### WORK REQUEST
The answer consists of the lines from the line holding "The height and width of the screenshot is (797, 1416)." through the last line of the entries, retyped exactly, and nothing else. No pictures belong in it.

### Pixel coordinate grounding data
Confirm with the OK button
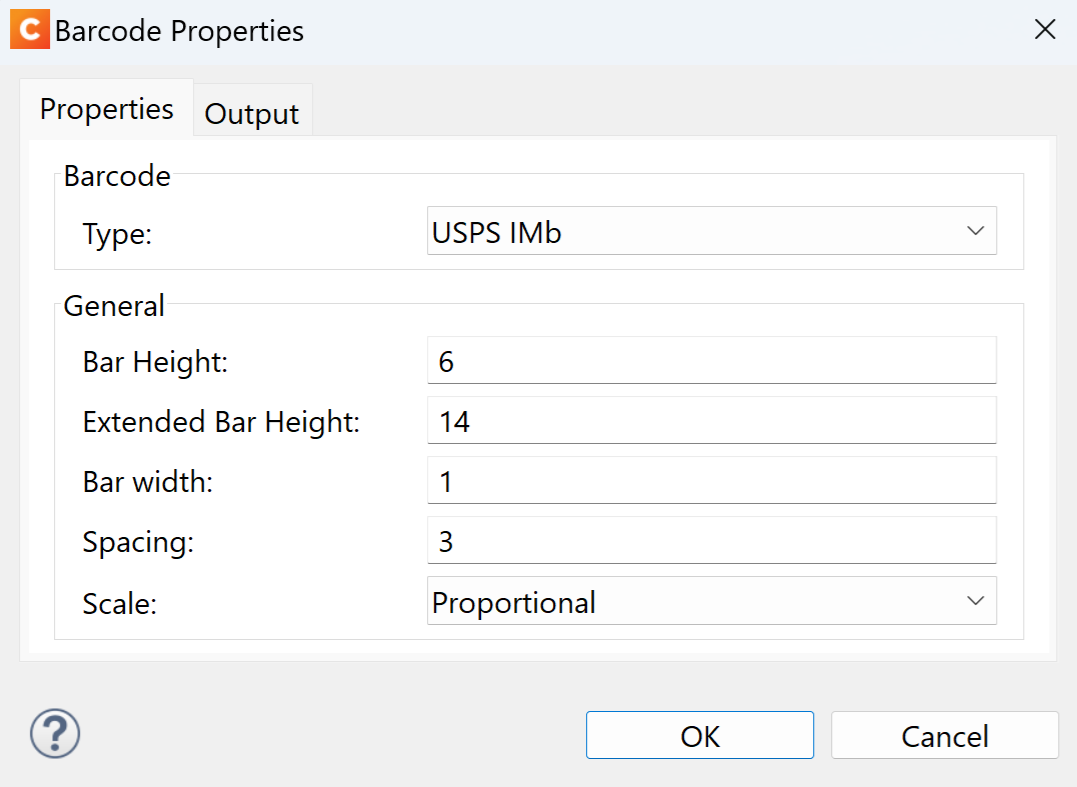This screenshot has width=1077, height=787. coord(700,735)
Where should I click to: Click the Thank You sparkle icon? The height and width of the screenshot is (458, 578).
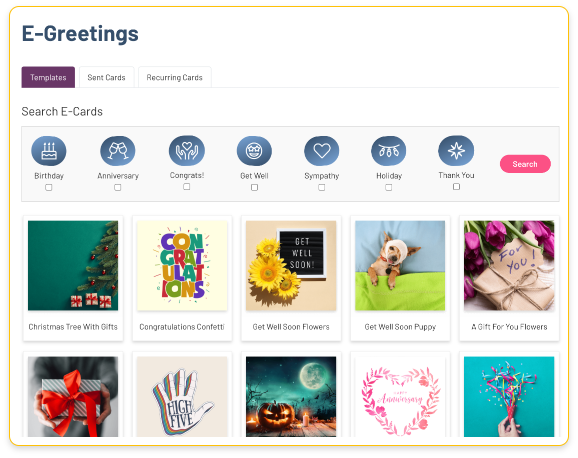(x=456, y=150)
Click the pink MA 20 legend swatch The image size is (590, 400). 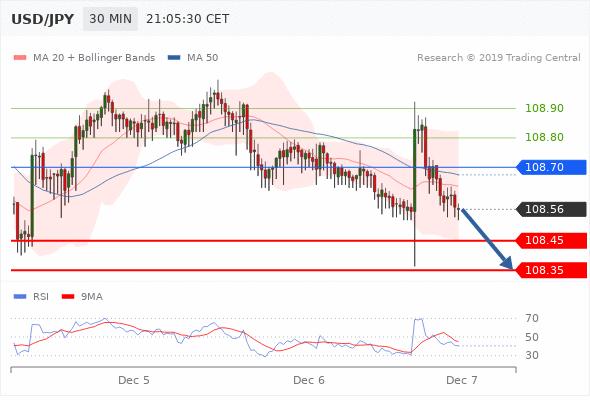(x=20, y=58)
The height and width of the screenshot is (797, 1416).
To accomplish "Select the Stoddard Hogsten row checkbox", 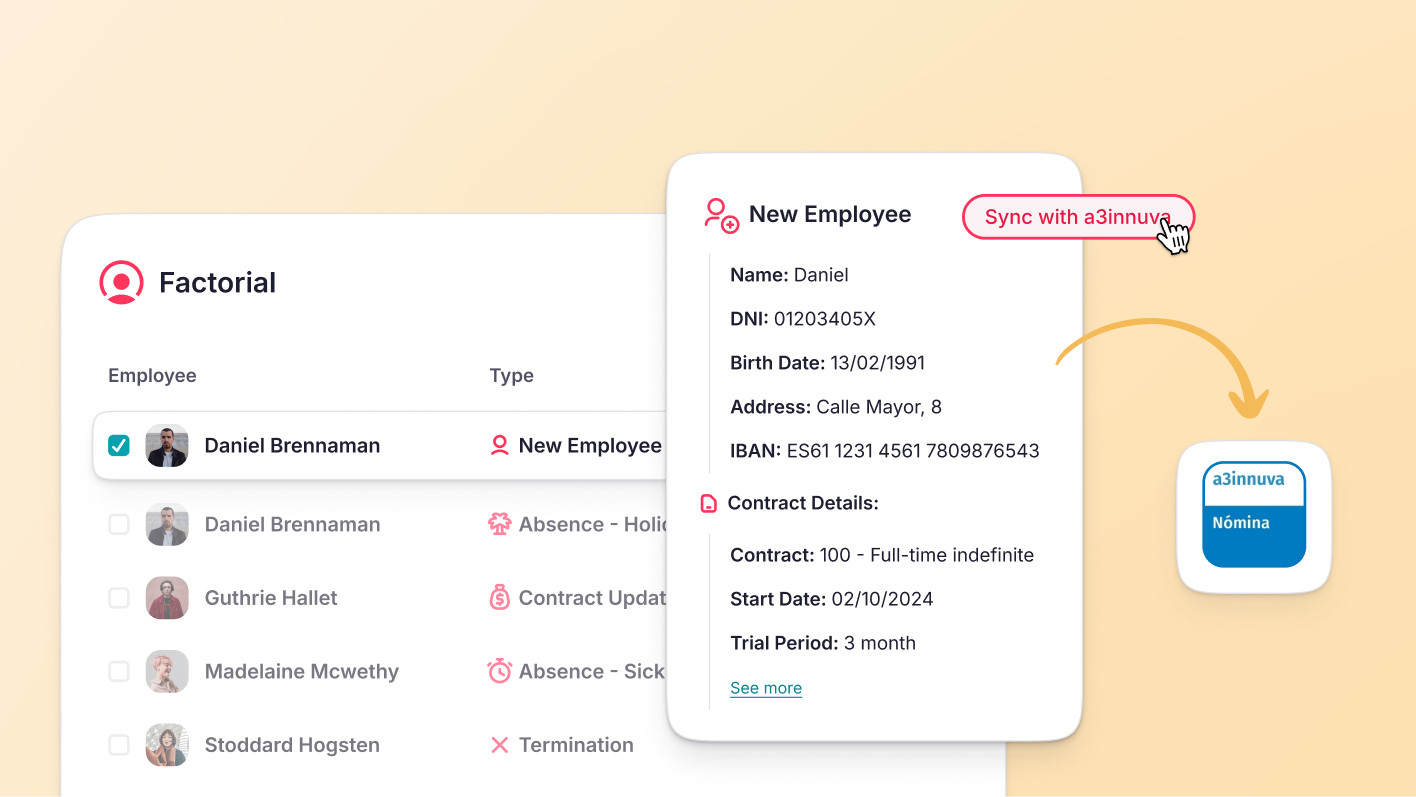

### OUTPUT
The height and width of the screenshot is (797, 1416).
To accomplish "Select the Stoddard Hogsten row checkbox", 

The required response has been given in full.